Aircraft Landing Planning is challenging because the inherently limited capacity of airport runways causes bottlenecks. This type of planning involves different stakeholders (e.g., airlines, air traffic services providers, airport authorities, and passengers) and faces various uncertainties (e.g., take-off time variability, or wind speeds). This study, conducted in collaboration with the European Organization for the Safety of Air Navigation (EUROCONTROL), proposes a mathematical formulation of the problem and a simulation framework that accounts for uncertainties. We also propose different solution methods: a descent and a tabu search, as well as a mechanism for guiding restarts, to diversify the search process. These methods provide, in our simulated environment, more effective and stable solutions than the popular first-come-first-served practice regarding three objective functions (namely, delay, fuel, and landing sequence stability), which are considered lexicographically. Indeed, the average delays and fuel costs are reduced by 50% and 10%, respectively, at the cost of a small number of landing-sequence modifications, as each flight is repositioned an average of 0.5 times. Moreover, the computations can be performed quickly, which is crucial because re-optimization needs to be done online when flight information is updated.

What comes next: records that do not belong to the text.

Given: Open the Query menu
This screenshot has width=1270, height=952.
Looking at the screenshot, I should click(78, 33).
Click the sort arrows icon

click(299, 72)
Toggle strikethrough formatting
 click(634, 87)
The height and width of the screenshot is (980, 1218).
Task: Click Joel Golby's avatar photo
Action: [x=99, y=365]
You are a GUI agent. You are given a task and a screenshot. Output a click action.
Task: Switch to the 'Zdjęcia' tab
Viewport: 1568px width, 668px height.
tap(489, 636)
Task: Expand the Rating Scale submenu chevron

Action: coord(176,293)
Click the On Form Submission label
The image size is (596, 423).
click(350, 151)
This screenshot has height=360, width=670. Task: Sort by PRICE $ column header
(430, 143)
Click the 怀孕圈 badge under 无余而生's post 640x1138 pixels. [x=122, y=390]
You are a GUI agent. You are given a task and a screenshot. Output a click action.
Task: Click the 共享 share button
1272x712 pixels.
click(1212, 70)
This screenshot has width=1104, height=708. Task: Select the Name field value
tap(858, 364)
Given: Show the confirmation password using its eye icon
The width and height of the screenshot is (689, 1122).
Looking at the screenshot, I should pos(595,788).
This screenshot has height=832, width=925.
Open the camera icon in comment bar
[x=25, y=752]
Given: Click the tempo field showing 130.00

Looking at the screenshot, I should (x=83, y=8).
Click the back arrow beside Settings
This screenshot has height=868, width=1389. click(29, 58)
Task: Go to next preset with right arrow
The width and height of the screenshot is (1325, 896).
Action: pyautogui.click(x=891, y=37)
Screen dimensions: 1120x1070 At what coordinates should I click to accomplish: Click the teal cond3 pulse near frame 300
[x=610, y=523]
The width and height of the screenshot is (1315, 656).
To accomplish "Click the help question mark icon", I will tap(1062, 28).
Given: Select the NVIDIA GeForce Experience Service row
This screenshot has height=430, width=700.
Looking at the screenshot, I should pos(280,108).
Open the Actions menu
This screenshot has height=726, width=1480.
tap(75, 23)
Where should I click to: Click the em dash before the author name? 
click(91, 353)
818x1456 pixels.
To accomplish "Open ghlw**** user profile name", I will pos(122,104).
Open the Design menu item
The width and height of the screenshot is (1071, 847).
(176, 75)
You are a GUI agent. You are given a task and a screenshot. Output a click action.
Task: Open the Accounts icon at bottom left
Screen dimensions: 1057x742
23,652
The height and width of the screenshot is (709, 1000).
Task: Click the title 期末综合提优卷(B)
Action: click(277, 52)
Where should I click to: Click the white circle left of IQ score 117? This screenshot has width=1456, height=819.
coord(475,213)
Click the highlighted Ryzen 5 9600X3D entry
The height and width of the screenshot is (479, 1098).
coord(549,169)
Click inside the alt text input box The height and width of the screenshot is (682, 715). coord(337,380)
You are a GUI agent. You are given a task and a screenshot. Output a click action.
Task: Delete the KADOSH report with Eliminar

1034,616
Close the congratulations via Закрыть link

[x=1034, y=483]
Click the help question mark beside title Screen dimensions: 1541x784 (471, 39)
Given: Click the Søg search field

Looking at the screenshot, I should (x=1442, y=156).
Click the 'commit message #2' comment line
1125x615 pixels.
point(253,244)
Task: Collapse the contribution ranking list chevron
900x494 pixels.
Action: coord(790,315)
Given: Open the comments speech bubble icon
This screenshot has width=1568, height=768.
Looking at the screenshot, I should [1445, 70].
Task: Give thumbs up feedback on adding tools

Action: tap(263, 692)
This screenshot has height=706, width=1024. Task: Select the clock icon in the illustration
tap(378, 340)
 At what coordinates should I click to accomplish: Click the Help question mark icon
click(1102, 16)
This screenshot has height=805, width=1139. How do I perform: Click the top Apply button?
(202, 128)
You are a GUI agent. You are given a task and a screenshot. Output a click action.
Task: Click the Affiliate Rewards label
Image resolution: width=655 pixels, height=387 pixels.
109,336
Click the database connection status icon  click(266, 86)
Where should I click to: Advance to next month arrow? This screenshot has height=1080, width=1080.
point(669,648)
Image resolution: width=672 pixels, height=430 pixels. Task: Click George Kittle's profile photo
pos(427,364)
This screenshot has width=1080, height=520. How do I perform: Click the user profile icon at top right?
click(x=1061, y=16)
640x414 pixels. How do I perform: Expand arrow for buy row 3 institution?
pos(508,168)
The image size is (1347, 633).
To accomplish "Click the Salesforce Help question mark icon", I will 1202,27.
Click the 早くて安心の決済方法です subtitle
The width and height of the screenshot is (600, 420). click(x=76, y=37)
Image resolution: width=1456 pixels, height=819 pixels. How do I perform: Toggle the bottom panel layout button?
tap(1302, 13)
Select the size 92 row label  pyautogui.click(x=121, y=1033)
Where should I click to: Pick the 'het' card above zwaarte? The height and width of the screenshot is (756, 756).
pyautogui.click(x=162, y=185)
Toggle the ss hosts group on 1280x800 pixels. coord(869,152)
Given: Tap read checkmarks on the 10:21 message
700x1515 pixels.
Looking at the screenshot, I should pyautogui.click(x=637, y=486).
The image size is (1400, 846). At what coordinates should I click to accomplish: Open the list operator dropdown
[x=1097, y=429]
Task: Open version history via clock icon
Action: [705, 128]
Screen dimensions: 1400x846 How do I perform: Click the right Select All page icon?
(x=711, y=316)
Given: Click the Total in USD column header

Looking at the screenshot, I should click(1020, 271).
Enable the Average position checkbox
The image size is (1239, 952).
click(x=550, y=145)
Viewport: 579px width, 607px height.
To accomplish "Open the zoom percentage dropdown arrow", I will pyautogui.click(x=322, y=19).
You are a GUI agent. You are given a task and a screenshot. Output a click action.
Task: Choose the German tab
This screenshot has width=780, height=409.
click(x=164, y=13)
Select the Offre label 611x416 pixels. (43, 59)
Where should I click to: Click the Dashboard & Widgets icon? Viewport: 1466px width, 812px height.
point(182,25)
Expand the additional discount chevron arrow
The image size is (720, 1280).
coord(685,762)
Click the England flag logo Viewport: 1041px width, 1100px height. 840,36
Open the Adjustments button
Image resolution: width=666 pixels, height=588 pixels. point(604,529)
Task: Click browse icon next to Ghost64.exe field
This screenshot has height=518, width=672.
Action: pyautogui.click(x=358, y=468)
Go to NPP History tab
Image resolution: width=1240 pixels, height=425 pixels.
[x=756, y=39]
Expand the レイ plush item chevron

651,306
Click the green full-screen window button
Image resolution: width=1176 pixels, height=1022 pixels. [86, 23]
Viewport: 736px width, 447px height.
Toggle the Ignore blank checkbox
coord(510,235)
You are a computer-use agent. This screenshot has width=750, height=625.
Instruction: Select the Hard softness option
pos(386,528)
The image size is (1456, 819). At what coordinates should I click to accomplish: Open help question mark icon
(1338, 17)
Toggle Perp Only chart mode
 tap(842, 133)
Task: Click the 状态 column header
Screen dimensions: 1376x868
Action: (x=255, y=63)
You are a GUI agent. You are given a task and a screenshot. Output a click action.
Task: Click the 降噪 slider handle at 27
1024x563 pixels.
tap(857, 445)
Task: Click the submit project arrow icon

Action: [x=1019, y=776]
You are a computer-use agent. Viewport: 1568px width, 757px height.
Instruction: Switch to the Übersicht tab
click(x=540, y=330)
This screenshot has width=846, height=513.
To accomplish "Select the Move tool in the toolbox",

飞机着陆规划具有挑战性，因为机场跑道固有的有限容量会导致瓶颈。这种类型的规划涉及不同的利益相关者（例如，航空公司、空中交通服务提供商、机场当局和乘客）并面临各种不确定性（例如，起飞时间可变性或风速）。这项与欧洲空中航行安全组织 (EUROCONTROL) 合作进行的研究提出了该问题的数学公式和解释不确定性的模拟框架。我们还提出了不同的解决方法：下降和禁忌搜索，以及引导重新启动的机制，以使搜索过程多样化。这些方法在我们的模拟环境中提供，在三个目标函数（即延迟、燃料和着陆序列稳定性）方面，比按字典顺序考虑的流行的先到先得做法更有效和稳定的解决方案。事实上，平均延误和燃料成本分别降低了 50% 和 10%，代价是少量着陆序列修改，因为每个航班平均重新定位 0.5 次。此外，计算可以快速执行，这一点至关重要，因为更新航班信息时需要在线进行重新优化。因为每个航班平均重新定位 0.5 次。此外，计算可以快速执行，这一点至关重要，因为更新航班信息时需要在线进行重新优化。因为每个航班平均重新定位 0.5 次。此外，计算可以快速执行，这一点至关重要，因为更新航班信息时需要在线进行重新优化。